Public Health Dietetics

Such a lot has changed since I was invited to write this blog in March 2020. Schools have closed, most businesses have shut up shop, the population has been advised to stay at home. Key workers are trying to keep the wheels on the wagon through this unprecedented disruption on a global scale.

Initially I thought about blogging about the previous pandemic which hasn’t been tackled with anything like the current urgency – the obesity crisis, but that’s for another day. My interest has always been in how diet and nutrition affects large numbers of the population and preventing the conditions which ensue from mal-nutrition. The first report about general nutrition guidelines was in 1983, NACNE. I was a sixth former taking 2 sciences and Domestic Science, which wasn’t counted as a science! I thought I was likely to go into teaching but when the Careers Advisor suggested looking at Dietetics I was gripped. One of the tasks for A level Dom Sc. was designing a menu for a specific type of household – an older couple, a family with 2 young children, a student living alone. Ever since I am fascinated by what people choose to eat, and why.

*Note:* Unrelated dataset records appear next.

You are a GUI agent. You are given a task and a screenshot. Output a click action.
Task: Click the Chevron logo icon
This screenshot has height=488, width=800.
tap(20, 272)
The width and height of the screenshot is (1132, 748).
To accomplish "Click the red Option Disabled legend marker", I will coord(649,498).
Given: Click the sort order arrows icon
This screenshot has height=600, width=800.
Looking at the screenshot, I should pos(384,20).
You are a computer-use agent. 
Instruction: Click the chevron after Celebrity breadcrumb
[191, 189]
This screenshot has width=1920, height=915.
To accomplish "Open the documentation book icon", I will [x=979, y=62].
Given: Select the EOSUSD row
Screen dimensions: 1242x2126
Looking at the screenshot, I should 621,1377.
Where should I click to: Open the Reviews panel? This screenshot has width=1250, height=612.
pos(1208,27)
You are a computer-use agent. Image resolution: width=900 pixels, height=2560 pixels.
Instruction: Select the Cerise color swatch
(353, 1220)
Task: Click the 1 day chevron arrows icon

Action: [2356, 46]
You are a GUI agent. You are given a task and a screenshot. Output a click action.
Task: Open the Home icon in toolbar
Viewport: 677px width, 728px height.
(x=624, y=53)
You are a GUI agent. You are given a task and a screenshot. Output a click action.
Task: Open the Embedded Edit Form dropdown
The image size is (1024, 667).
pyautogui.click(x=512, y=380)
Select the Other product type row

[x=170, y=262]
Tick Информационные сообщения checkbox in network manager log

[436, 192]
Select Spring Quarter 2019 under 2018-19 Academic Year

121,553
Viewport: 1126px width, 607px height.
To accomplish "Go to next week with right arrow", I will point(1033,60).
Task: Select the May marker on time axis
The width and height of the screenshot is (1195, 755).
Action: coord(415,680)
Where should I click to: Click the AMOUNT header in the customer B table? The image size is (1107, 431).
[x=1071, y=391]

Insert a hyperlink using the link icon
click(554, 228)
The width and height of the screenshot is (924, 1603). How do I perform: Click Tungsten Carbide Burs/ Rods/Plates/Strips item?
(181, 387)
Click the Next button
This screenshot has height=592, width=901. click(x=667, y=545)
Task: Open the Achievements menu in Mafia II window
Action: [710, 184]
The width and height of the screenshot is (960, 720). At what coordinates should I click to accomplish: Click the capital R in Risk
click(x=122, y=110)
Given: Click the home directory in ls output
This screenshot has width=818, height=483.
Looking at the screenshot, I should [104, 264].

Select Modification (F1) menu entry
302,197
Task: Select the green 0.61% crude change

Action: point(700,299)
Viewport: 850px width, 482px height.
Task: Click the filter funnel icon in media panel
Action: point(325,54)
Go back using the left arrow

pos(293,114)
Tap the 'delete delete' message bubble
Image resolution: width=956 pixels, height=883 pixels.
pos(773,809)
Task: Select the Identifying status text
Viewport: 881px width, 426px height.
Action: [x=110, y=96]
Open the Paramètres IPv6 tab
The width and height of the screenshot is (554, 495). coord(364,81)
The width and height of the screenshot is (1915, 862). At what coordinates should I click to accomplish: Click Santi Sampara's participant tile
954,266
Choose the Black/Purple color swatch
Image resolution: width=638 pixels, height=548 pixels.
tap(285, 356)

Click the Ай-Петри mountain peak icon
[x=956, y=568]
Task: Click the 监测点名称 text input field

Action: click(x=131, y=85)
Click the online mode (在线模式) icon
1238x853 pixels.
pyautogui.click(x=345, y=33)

Even as a student I knew that being hospital based wasn’t my bag and am delighted to say that Community Dietetics departments are now widespread. However these are mainly condition specific service such as diabetes or nutrition support for example, few have dedicated health development Dietetic staff who can disseminate balanced eating to the local population. If there is one this mostly sits with Public Health departments, now in local authority. Since qualifying 30 years ago I have worked in many roles where diet and lifestyle messages have been paramount in the prevention or management, or both, of a condition – CVD, familial hyperlipidaemias, T2DM, weight management. In my naivety I was sure that at this point in my career everyone would be putting healthy eating messages into practice. But it’s only gotten more difficult to navigate a healthy diet. Confusion is being fuelled by self styled nutrition experts, dubious research and sensational media.

Call me biased, which maybe I am, but eating foods which in effect are the ingredients in the combinations we actually eat, in as much variety as possible, covering all the food groups (see the eatwell guide) is one of the great pleasures in life. If we hand over responsibility to others to feed us, which we have, then we need to be sure they have our best interests at heart. Convenient, ready to heat, processed, coloured, sweetened and preserved beyond all recognition, packaged, advertised and marketed means someone is making their cut, and usually that’s not aligning with foods’ health promoting properties. Buying time and low effort as high energy, low nutrient products in portions way beyond sensible amounts have unfortunately changed our foodscape dramatically. And we are paying the price with our health. I am so delighted that doctors of the future will consider lifestyle choices, especially food intake, THE most influential aspect of preventing poor health for the vast majority of us. Nutrition on prescription based on food not ‘food products’ rather than reaching for the medication is surely the way forward. There must be a truth in the saying ‘an apple a day………’.